The latest output from the Texas Transportation Institute is its Annual Urban Mobility Report, which the Star-Advertiser notes ranks Honolulu as the fourth-worst among “medium average” areas for commuting to work.
You can go over the data specific to Honolulu and find whatever pops out at you. For us, it’s especially noteworthy that the amount of peak Vehicle Miles Traveled designated as “congested travel” has gone from 28 percent in 1982 to 56 percent in 2009 – a tidy doubling in that category.
But the statistic the newspaper highlighted -- “the average Honolulu commuter wasted 31 extra hours” – strikes us as a huge underplay of the traffic problem that Honolulu rail is intended to address.
Let's Get Real
Oahu’s major thoroughfare along the southern urban corridor is the H-1 freeway. If Honolulu rail is going to be an alternative travel mode to anything, it’s to commuting by car on the H-1. A total of 31 wasted hours doesn’t come close to what H-1 users lose each year.
Do the math: Let’s say a commuter using the H-1 from home to work and back has three weeks of vacation and takes off another 10 days during the year for holidays and whatnot. That’s about 235 commuting days and 470 one-way commuting trips annually.
This commuter isn’t “average” in any sense; he/she is an actual traffic-plagued driver. Our guess is that if you asked anyone who drives the H-1 during peak travel time how much of each trip is spent creeping along the freeway, you’d hear 20 to 30 minutes – at least.
Let’s pick the lower number – 20 minutes times 470 one-way trips. It comes out to more than 156 hours of extra travel time for the typical H-1 commuter during peak travel hours -- five times the study's average for Honolulu commuters!
THAT’s what is significant about our traffic problem and what Honolulu rail is meant to address – the actual experience of tens of thousands of car commuters who must drive on the H-1 and parallel surface streets and highways with no current alternative!
Averages are one thing; specifics are another. Honolulu rail will be an alternative to sitting in traffic, a huge time and travel improvement over the real-world experience of actual Honolulu commuters.

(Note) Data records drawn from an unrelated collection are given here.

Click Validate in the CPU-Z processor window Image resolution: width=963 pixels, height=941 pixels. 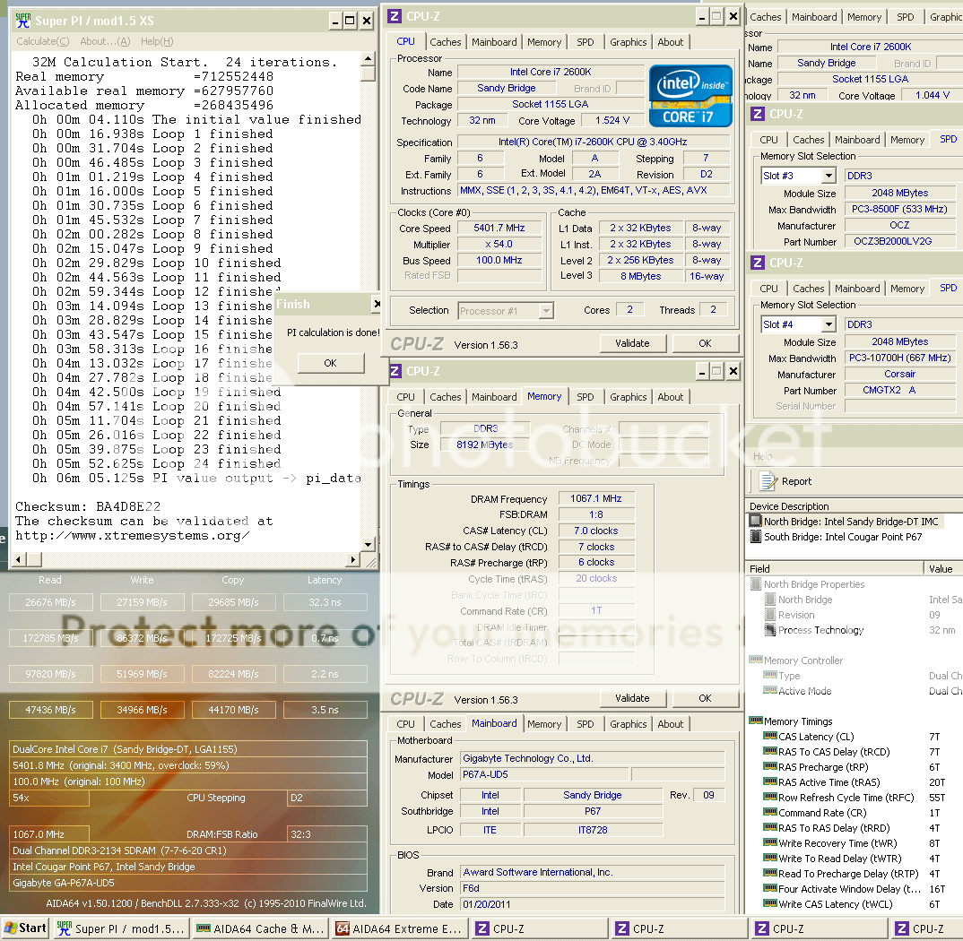(x=632, y=343)
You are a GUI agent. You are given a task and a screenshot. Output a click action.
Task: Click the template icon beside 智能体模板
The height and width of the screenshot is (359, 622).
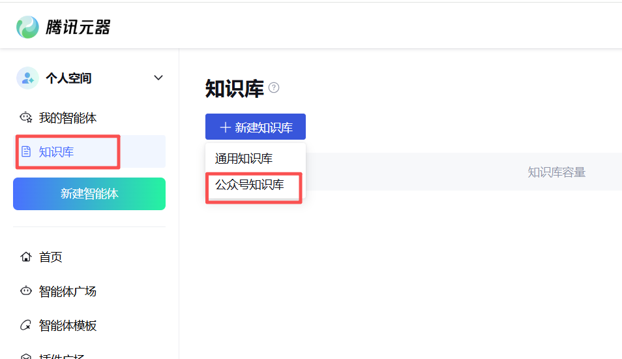click(x=26, y=325)
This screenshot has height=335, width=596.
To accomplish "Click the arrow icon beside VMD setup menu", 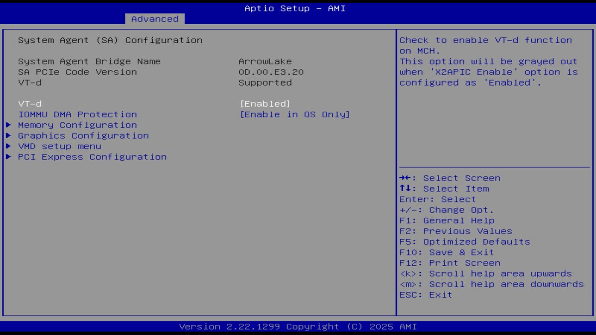I will pyautogui.click(x=8, y=146).
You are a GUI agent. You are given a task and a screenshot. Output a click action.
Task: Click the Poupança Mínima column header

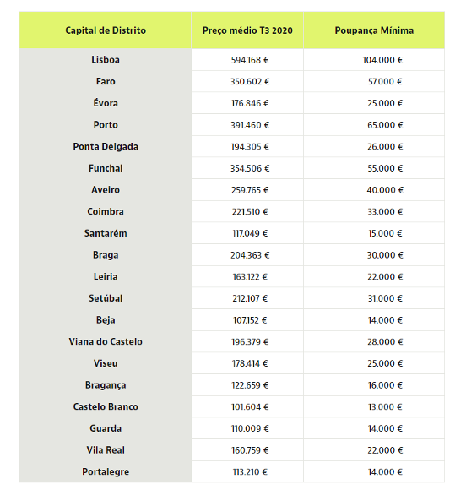374,30
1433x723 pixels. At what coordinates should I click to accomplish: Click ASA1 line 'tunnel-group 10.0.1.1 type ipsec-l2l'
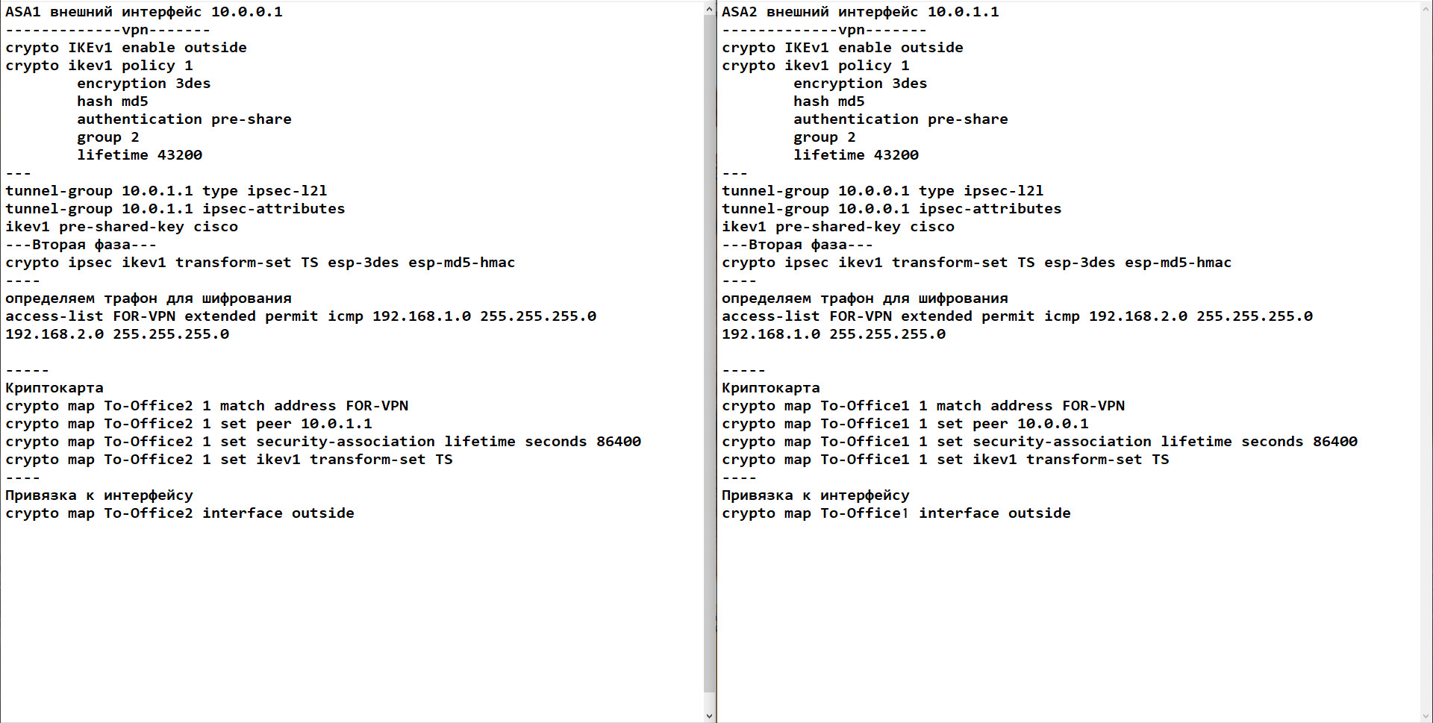pos(166,191)
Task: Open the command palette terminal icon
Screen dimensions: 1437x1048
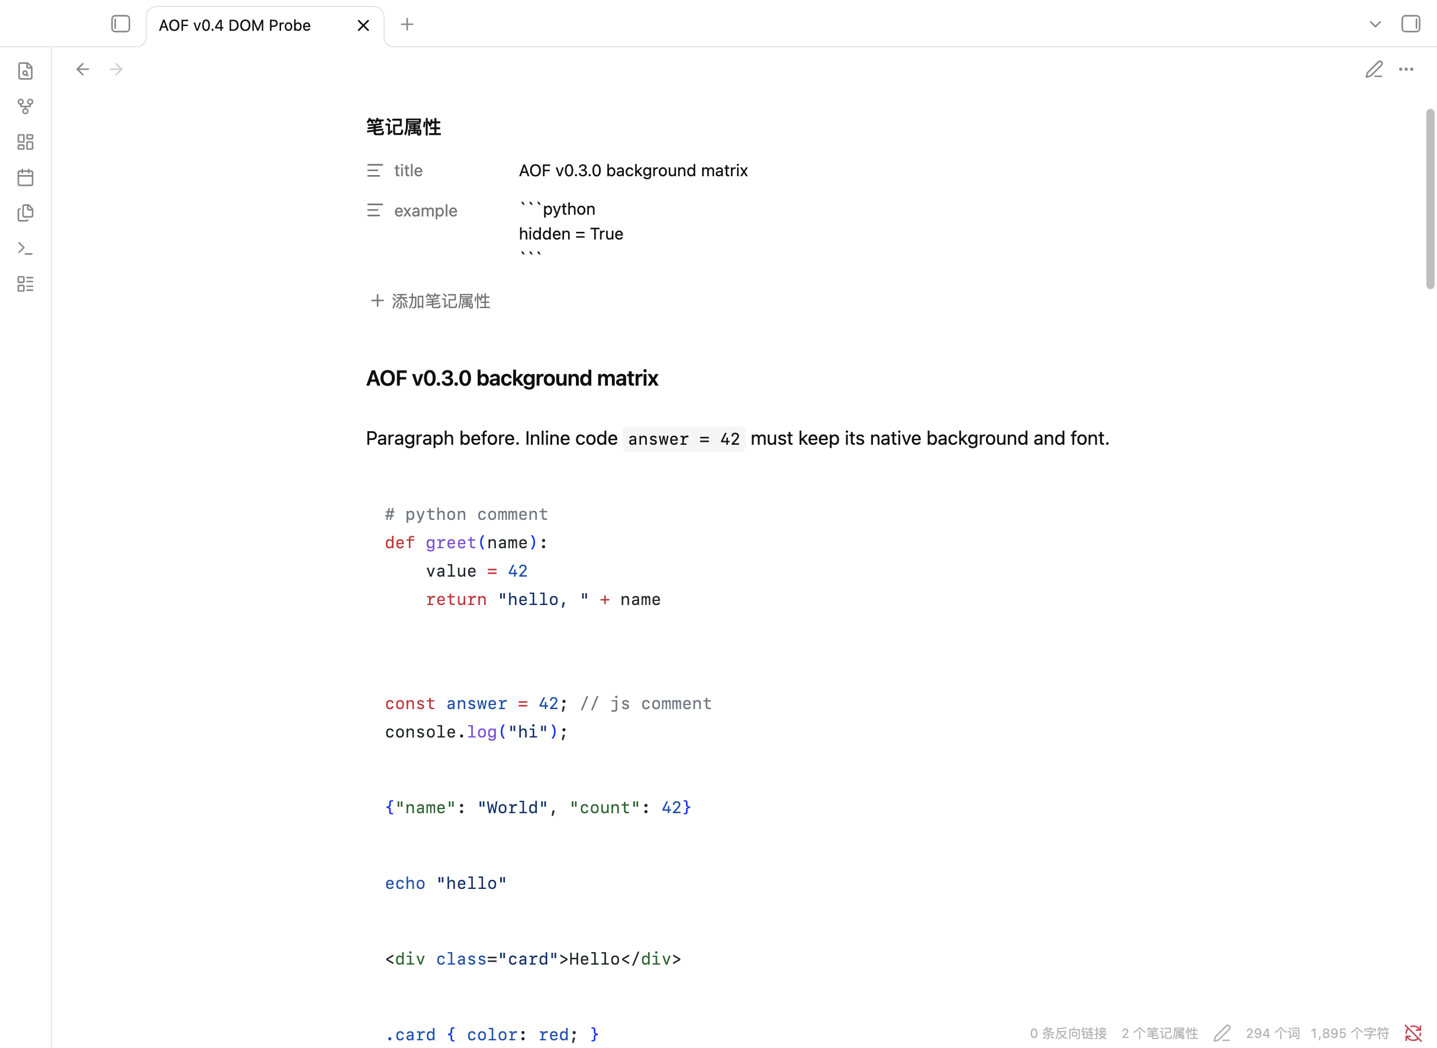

Posts mostly ended in 2012 when the author left Hawaii. Yes2Rail contains hundreds of posts refuting the opposition’s ongoing campaign (see "aggregation site" in red graf below). BTW, dissecting political candidates' flawed/missing transit plans was not "attacking the candidate," as then-City Council member Tulsi Gabbard asserted. Yes2Rail – a reservoir of rail facts -- never attacked anybody. Mahalo for the positive comments Yes2Rail received over the years.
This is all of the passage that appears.